Sanjay attends with a 48-hour history of acute right‑sided abdominal pain. This is poorly controlled despite the regular use of over-the-counter analgesia. He describes some mild diarrhoea but no rectal bleeding or vomiting. On examination he is alert but in obvious discomfort. There is tenderness throughout the right side of the abdomen but no guarding or rigidity.

He has a temperature of 38.1°C, blood pressure of 142/88 mmHg, pulse of 108 beats per minute, respiratory rate of 22 breaths per minute, and oxygen saturation of 98%.

Questions for Reflection

  1. What conditions should be considered in Sanjay’s case?
  2. What management is advised?

How to Manage This Patient

The differential diagnosis in Sanjay’s case is potentially very wide and includes, but is not limited to, infective gastroenteritis, acute appendicitis, acute cholecystitis, colitis (ileo-colonic Crohn’s disease), ureteric colic, or ascending urinary tract infection.

Sanjay’s case is highlighted here for two reasons.
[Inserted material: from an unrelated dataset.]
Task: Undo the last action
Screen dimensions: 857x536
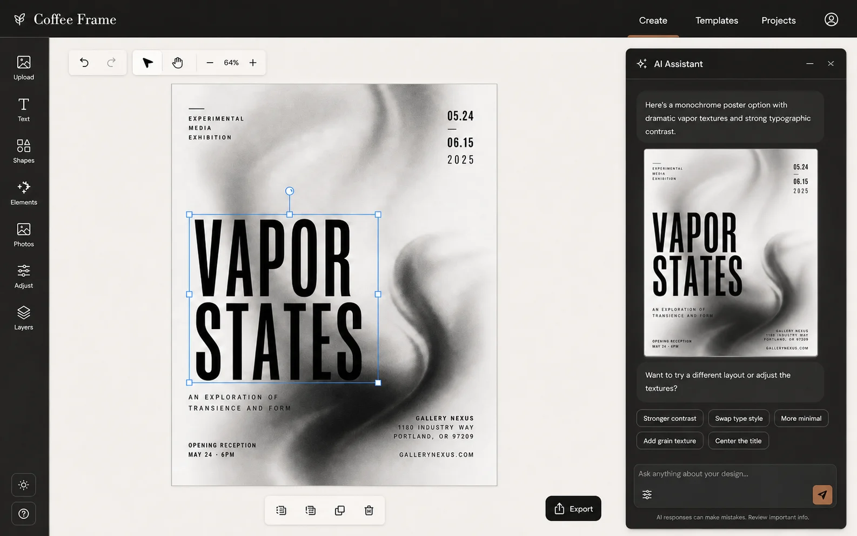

Firstly, because in recent years there has been a significant increase in the reported incidence of acute diverticulitis in younger age groups, which should therefore be considered when patients are assessed. The second reason is that individuals from families of Asian origin are more likely to develop diverticula in the proximal large bowel and therefore present with right-sided pain.

When Sanjay is seen at the GP practice, the cause of his symptoms is unclear. He also has poorly controlled pain and signs of possible sepsis (National Early Warning Score 4). Same-day hospital assessment is advised, including blood tests (such as urea and electrolytes, liver function tests, FBC and CRP), urinalysis, stool microscopy, culture and sensitivity and additional imaging to clarify the diagnosis and guide further management.